* Task directions
At the line that includes "This screenshot has height=903, width=1316.", begin writing out the entries below exactly, and continue through the last line without adding anything.

━━━━━━━━

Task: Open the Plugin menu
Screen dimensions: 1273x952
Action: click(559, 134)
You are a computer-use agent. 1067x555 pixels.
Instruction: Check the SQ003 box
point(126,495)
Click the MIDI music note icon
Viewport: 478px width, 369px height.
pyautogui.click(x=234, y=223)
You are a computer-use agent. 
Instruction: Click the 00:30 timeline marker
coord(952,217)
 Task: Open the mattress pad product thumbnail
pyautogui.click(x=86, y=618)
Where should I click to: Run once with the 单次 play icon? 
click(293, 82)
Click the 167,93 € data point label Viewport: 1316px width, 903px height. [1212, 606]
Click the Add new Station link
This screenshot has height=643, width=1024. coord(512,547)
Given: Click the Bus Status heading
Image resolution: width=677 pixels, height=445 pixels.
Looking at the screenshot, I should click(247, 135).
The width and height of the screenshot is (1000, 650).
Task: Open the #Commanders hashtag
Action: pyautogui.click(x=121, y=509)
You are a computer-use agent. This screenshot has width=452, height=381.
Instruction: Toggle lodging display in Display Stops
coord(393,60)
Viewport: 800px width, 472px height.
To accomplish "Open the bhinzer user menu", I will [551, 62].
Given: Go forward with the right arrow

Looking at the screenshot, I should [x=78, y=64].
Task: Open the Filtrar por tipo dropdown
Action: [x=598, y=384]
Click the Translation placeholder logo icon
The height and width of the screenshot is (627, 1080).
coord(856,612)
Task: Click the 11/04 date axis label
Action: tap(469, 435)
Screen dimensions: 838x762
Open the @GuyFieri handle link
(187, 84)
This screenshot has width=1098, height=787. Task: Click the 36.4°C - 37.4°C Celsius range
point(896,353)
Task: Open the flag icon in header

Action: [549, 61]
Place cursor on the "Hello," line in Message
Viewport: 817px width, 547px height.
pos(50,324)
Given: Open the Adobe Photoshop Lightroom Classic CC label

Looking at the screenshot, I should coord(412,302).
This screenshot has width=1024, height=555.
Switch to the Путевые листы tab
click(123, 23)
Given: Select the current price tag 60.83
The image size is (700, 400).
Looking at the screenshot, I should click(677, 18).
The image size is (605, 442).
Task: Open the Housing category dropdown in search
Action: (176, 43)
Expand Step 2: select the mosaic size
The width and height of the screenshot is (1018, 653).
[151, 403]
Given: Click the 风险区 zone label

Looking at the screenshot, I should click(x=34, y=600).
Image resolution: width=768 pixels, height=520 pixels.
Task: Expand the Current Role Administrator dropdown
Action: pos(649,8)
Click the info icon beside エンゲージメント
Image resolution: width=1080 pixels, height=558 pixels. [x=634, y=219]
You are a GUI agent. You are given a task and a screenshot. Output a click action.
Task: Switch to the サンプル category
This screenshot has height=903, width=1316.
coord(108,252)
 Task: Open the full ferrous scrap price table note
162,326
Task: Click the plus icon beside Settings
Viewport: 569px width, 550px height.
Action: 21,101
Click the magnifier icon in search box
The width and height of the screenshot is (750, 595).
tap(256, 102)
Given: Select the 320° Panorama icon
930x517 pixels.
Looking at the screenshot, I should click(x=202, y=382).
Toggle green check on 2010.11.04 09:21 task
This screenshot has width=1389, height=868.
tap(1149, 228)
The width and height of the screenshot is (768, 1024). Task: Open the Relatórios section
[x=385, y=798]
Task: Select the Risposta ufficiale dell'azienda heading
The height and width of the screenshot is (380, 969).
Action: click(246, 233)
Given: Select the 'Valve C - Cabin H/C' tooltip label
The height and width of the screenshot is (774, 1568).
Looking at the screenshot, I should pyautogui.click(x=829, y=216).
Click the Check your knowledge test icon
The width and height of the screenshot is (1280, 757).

━━━━━━━━

* Completed exercise
This screenshot has height=903, width=1316.
coord(108,252)
 Task: Open the full ferrous scrap price table note
162,326
Task: Click the plus icon beside Settings
Viewport: 569px width, 550px height.
Action: 21,101
Click the magnifier icon in search box
The width and height of the screenshot is (750, 595).
tap(256, 102)
Given: Select the 320° Panorama icon
930x517 pixels.
Looking at the screenshot, I should click(x=202, y=382).
Toggle green check on 2010.11.04 09:21 task
This screenshot has width=1389, height=868.
tap(1149, 228)
The width and height of the screenshot is (768, 1024). Task: Open the Relatórios section
[x=385, y=798]
Task: Select the Risposta ufficiale dell'azienda heading
The height and width of the screenshot is (380, 969).
Action: click(246, 233)
Given: Select the 'Valve C - Cabin H/C' tooltip label
The height and width of the screenshot is (774, 1568).
Looking at the screenshot, I should pyautogui.click(x=829, y=216).
Click the Check your knowledge test icon
The width and height of the screenshot is (1280, 757).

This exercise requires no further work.